▶ 抜粋本文:
(神奈川県横須賀市長沢)

 

 

花さそふ嵐の庭の雪ならでふりゆくものはわが身なりけり

「百人一首」入道前太政大臣(にゅうどうさきのだいじょうだいじん)

 

 

今日は立川のクレア句会。

明日は高円寺のコングレ句会、その翌日、横須賀に帰る。

なんと! コングレ句会は今回、新規に3名が参加してくれる予定だ。

とてもうれしい。

この調子で増えていってくれるといいな~。

 

NHKの土曜ドラマ「さよならホスピタル」というドラマを見ていたら、見覚えのある海の風景が何度も映っていた。

私の家から歩いて15分ほど、私のいつもの海辺の散歩道に病院があり、そこでロケをやっているようだ。

私の住んでいる海辺はテレビドラマの撮影によく登場する。

特にNHKのドラマが多いようだが、民放の木村拓哉主演ドラマでもわが長沢の海の風景が登場していた。

東京から近いのと、鎌倉や横浜のような混雑がないから、撮影しやすいのだろう。

 

冒頭の歌、「入道前太政大臣」とは「元・太政大臣だった僧侶」という意味。

「太政大臣」は左大臣、右大臣より上位の最高位の官位で、藤原公経(ふじわらのきんつね)(1171~1244)のこと。

収集したデータ項目:
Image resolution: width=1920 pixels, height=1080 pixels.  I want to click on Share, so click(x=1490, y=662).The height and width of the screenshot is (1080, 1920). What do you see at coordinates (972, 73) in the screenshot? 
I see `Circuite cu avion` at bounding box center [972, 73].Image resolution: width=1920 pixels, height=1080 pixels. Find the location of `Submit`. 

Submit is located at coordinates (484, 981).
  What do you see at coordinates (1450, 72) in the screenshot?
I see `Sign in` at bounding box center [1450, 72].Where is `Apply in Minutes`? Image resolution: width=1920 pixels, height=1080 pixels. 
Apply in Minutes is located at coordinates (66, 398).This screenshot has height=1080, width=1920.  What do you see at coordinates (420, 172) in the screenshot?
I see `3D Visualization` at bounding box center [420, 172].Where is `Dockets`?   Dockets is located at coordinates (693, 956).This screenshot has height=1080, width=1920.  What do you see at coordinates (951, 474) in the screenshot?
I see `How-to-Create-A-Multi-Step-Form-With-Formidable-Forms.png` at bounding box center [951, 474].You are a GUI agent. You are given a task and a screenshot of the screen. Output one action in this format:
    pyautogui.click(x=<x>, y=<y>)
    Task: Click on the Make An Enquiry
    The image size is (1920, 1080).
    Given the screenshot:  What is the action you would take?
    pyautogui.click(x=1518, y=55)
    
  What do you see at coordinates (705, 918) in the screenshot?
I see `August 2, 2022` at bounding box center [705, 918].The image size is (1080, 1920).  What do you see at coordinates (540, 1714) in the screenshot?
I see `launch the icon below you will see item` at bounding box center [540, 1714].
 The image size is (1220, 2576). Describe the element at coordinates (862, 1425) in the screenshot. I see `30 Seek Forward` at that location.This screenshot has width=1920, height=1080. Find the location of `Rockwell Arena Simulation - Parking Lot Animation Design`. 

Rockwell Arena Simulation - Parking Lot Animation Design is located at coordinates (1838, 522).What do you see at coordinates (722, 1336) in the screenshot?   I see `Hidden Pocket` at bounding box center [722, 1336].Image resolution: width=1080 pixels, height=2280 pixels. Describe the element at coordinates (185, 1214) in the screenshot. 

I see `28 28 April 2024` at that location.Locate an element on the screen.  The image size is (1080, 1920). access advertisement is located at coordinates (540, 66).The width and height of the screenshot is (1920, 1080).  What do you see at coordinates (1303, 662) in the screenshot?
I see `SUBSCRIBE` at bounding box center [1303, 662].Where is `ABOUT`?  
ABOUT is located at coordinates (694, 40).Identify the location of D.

▶ 課題一覧:
1 - 句会と長沢の海辺についての文章の「私の家から歩いて15分ほど、」から「東京から近いのと、鎌倉や横浜のような混雑がないから、撮影しやすいのだろう。」までを、一字も変えずに書き写してください。
2 - 句会と長沢の海辺についての文章を、最後の文の後から続けて書け。

▶ 解答一覧:
1 -
私の家から歩いて15分ほど、私のいつもの海辺の散歩道に病院があり、そこでロケをやっているようだ。

私の住んでいる海辺はテレビドラマの撮影によく登場する。

特にNHKのドラマが多いようだが、民放の木村拓哉主演ドラマでもわが長沢の海の風景が登場していた。

東京から近いのと、鎌倉や横浜のような混雑がないから、撮影しやすいのだろう。

2 -
歌の意味は、

 

春の風は 花を誘い

花をまきあげ 吹き荒れる

ああ 花吹雪

雪のようじゃないか

いや 違う

あれは雪なんかじゃない

ふるといえば 古びてゆくもの

古びてゆくものと といったら

それは私の身だ

ー小池昌代・訳『百人一首』より-

 

花吹雪に佇む白髪の老人の様子が思い浮かぶ。

乱世を生き抜いた男の人生、歌に出てくる「雪」は「白髪」を暗示し、「花(桜)」は「これまでの人生」を象徴しているのであろうか。

「人生の思い出」と「老い」が歌の中で交差しているのだ。


ドラマ「さよならホスピタル」も「末期症状の老人」が死を迎えるのみの病院の物語なので、「百人一首」のこの歌が心に染みた。

「ふり」には桜が「降る」と、わが身が「古る」を掛けている。

「ふりゆくものはわが身なりけり」か…。